• WHAT IS NEEDED:
Everything from the "Task: View the 61 likes on kratip's comment" line to the final line of the listing should be written out exactly. Skip the pictures.

• DATA EXTRACT:
============================================================
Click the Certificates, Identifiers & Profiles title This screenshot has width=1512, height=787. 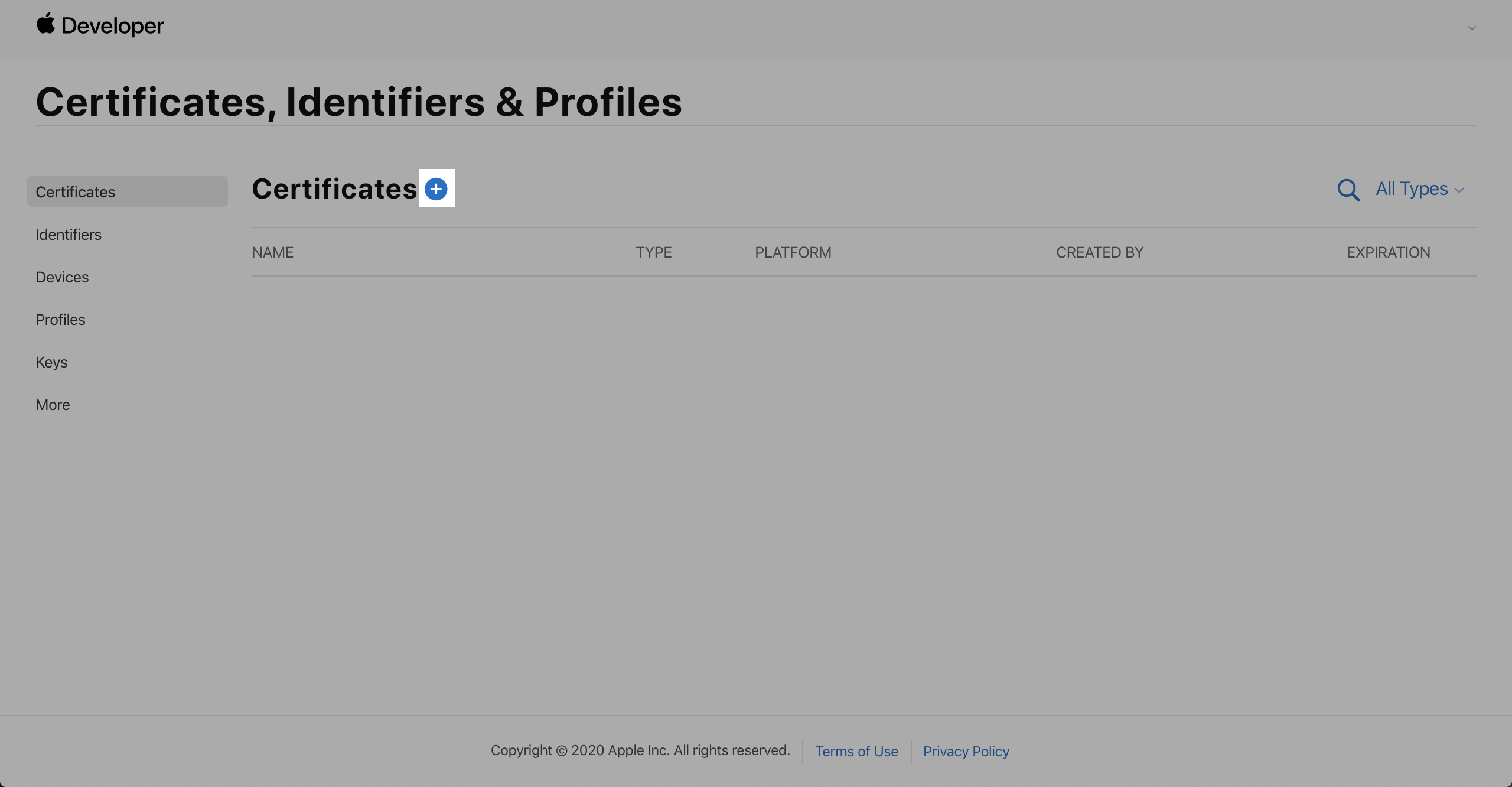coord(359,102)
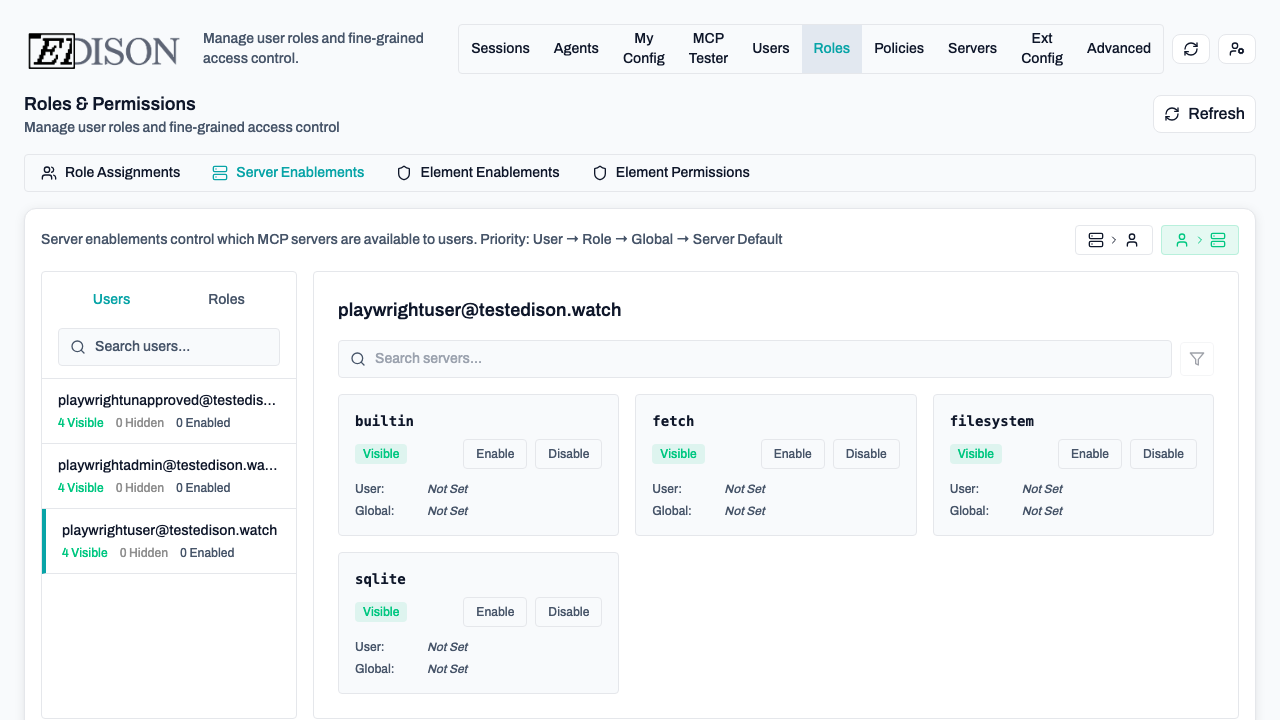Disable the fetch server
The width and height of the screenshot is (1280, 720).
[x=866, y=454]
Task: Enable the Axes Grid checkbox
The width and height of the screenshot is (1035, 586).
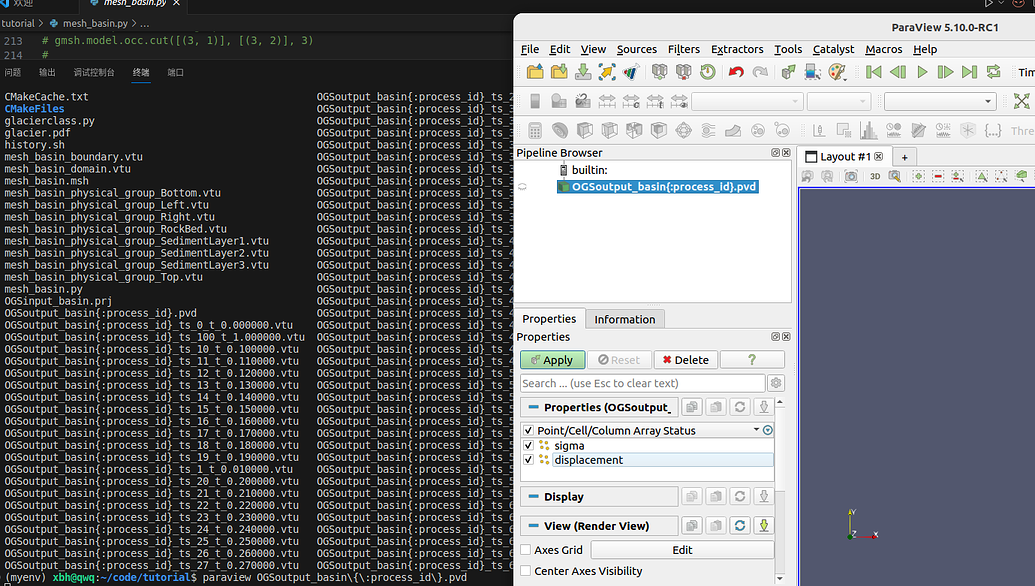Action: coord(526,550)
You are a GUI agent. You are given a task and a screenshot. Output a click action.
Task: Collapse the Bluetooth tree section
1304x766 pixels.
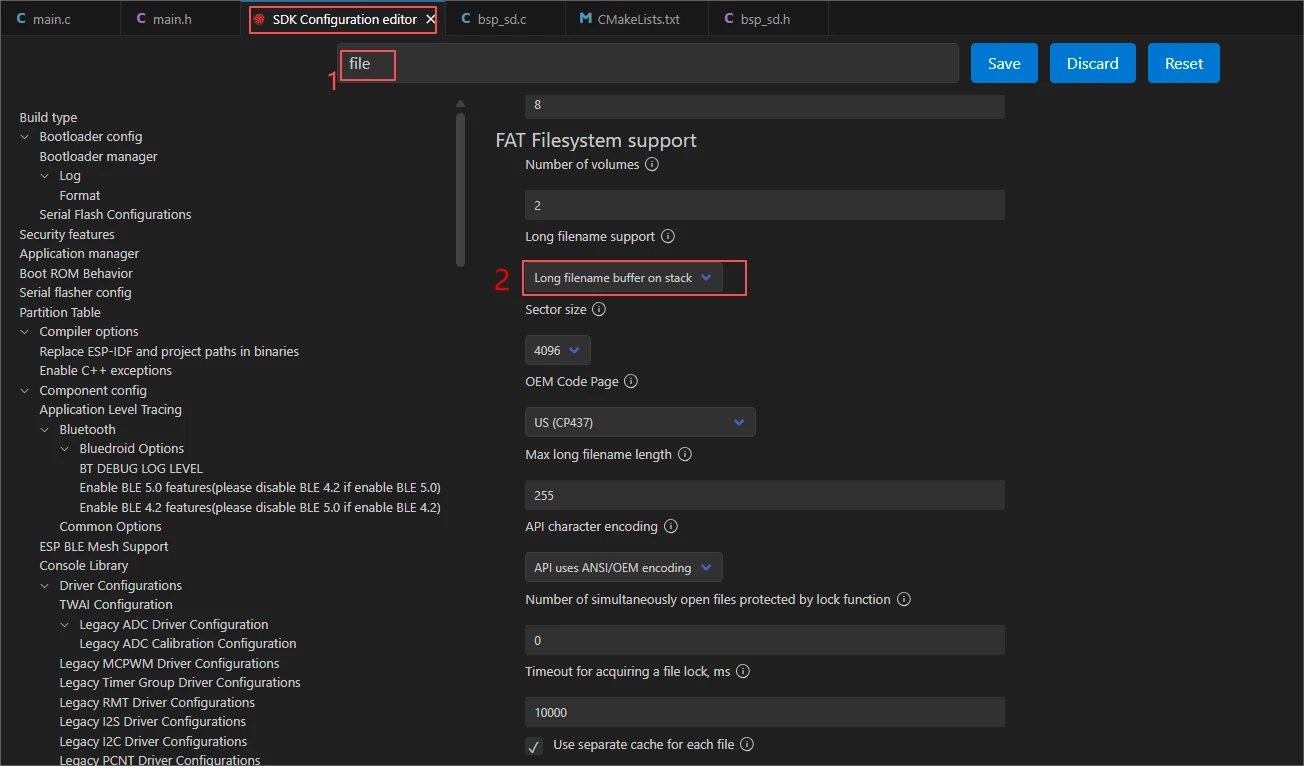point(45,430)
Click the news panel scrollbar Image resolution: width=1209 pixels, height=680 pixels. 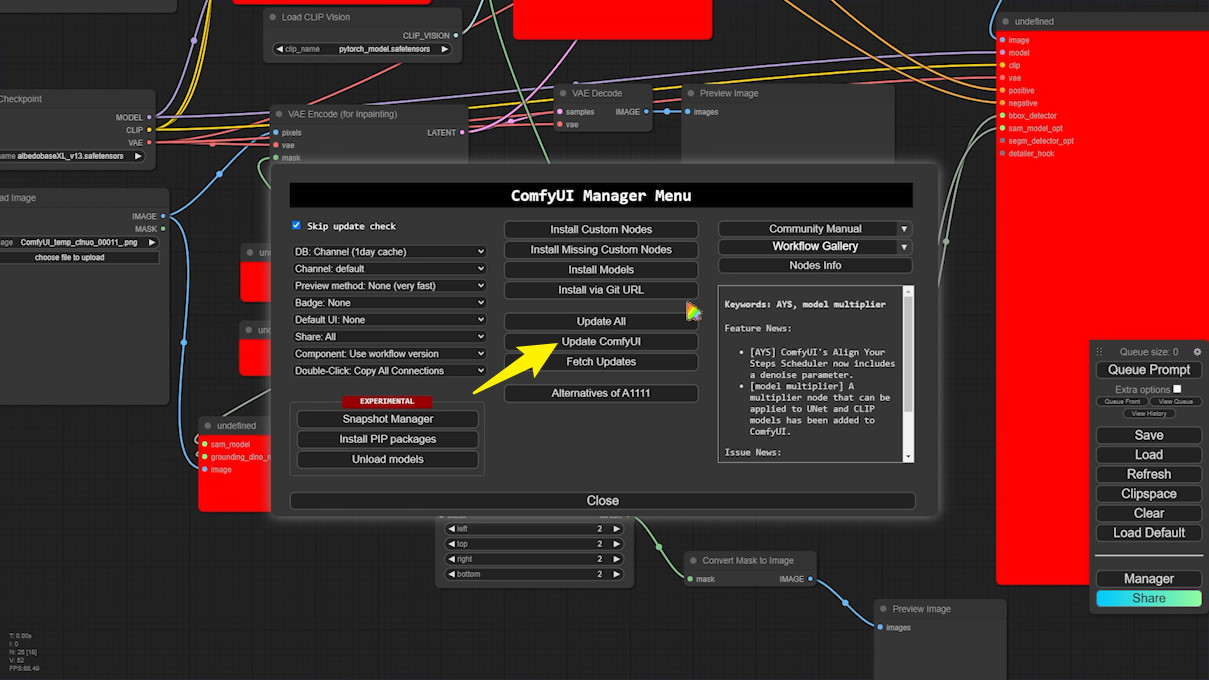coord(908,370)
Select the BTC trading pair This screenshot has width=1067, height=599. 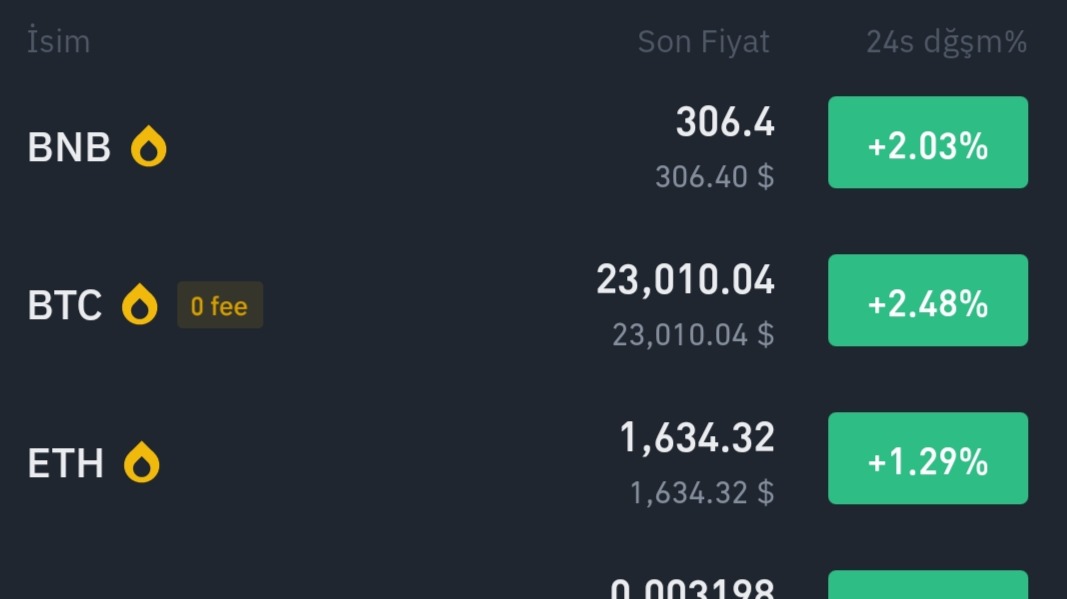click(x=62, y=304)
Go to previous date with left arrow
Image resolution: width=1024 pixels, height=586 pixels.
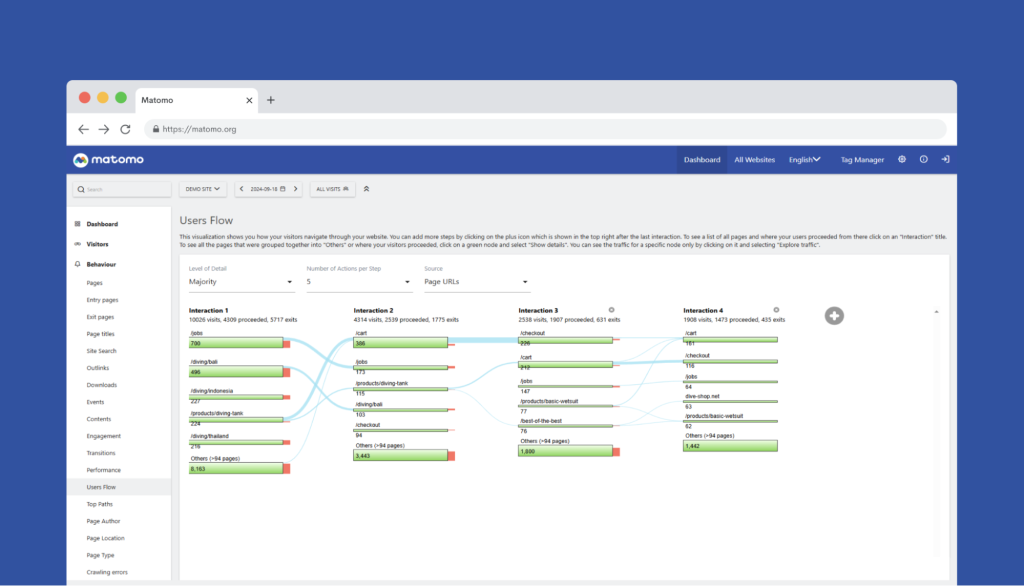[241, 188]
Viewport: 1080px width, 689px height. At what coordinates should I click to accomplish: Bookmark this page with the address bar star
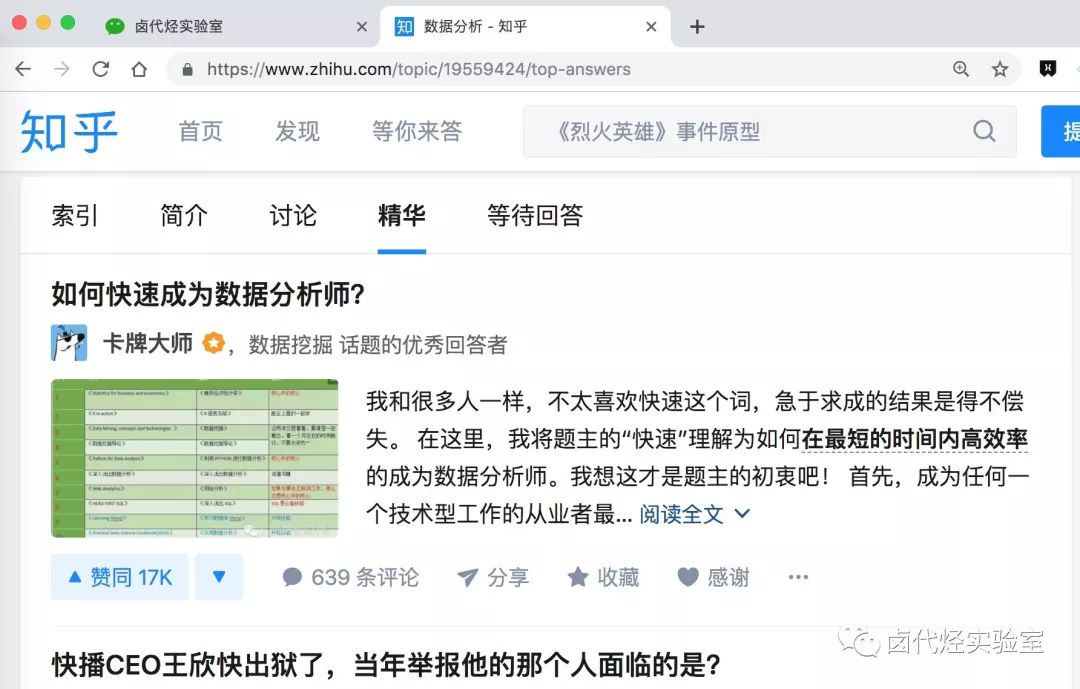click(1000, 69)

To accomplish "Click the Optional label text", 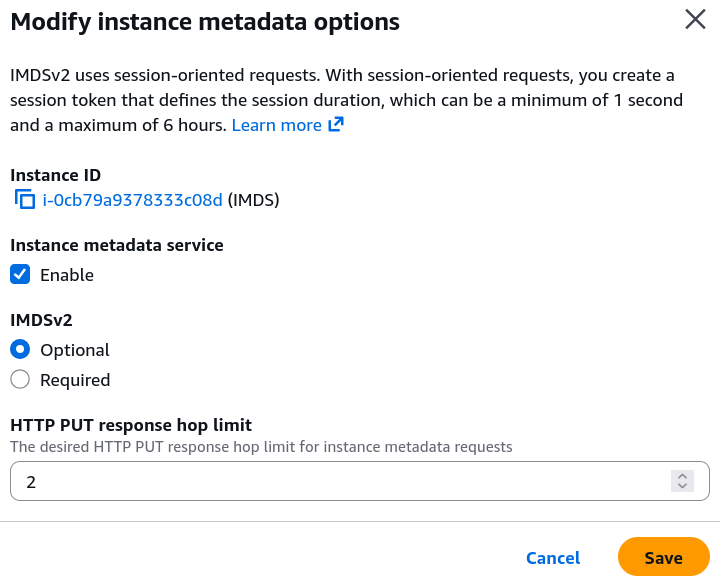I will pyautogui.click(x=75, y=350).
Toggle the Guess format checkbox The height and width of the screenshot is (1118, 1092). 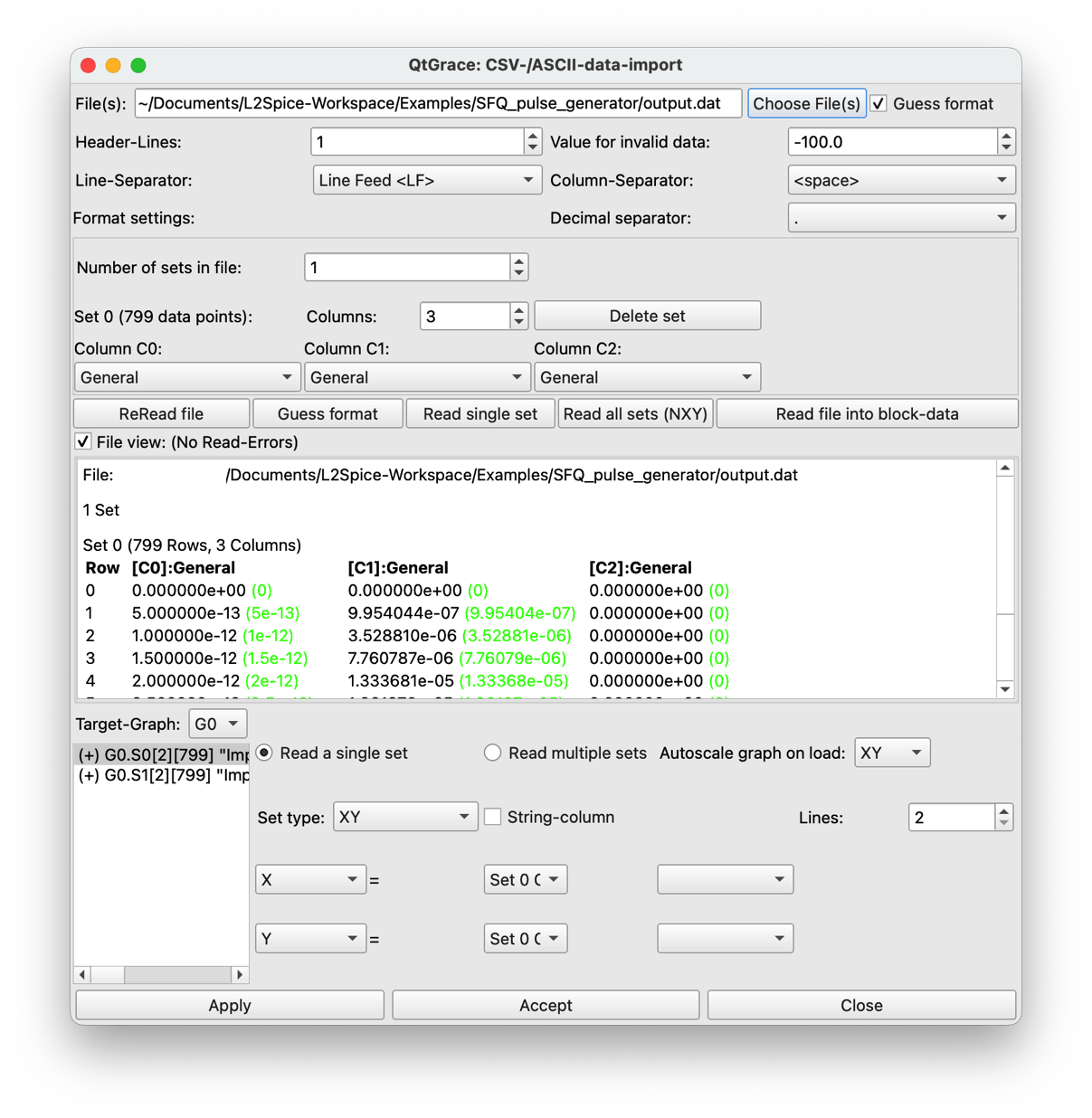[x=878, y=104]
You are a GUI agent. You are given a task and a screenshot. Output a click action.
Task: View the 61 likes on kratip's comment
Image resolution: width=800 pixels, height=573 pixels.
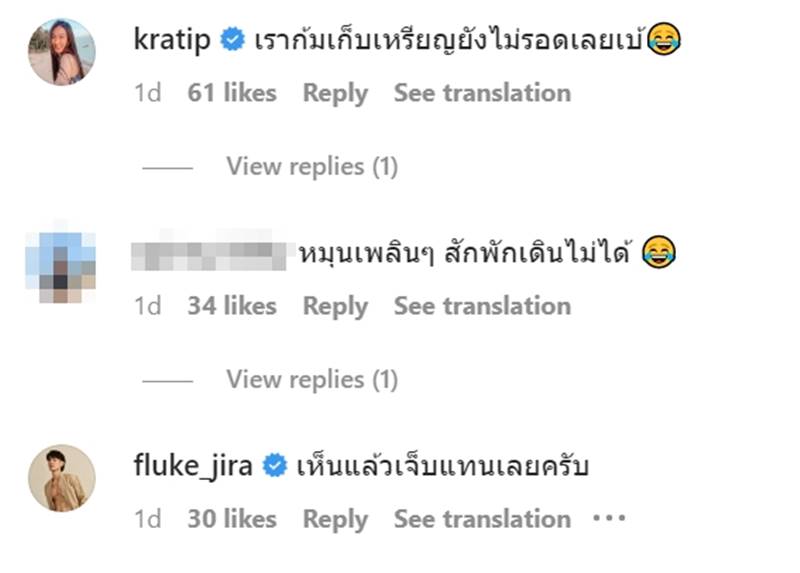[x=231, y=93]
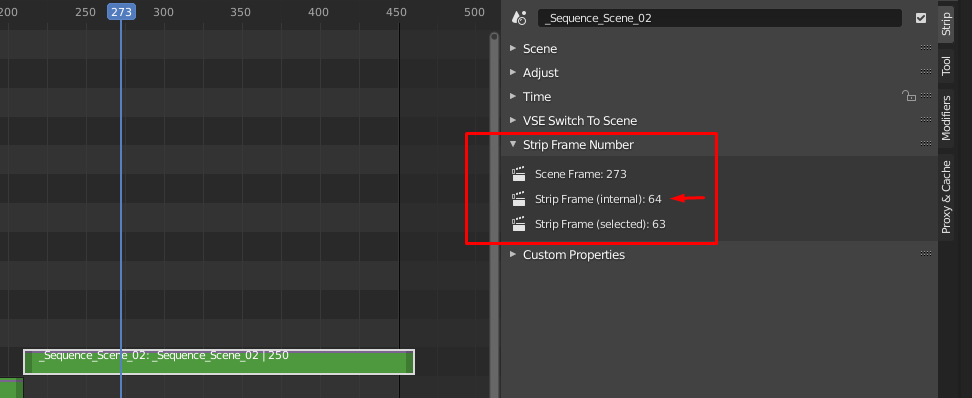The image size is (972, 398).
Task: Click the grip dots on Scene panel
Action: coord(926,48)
============================================================
• TASK RESULT:
Task: View the 61 likes on kratip's comment
Image resolution: width=800 pixels, height=573 pixels.
[x=231, y=93]
The image size is (972, 398).
Task: Click the grip dots on Scene panel
Action: coord(926,48)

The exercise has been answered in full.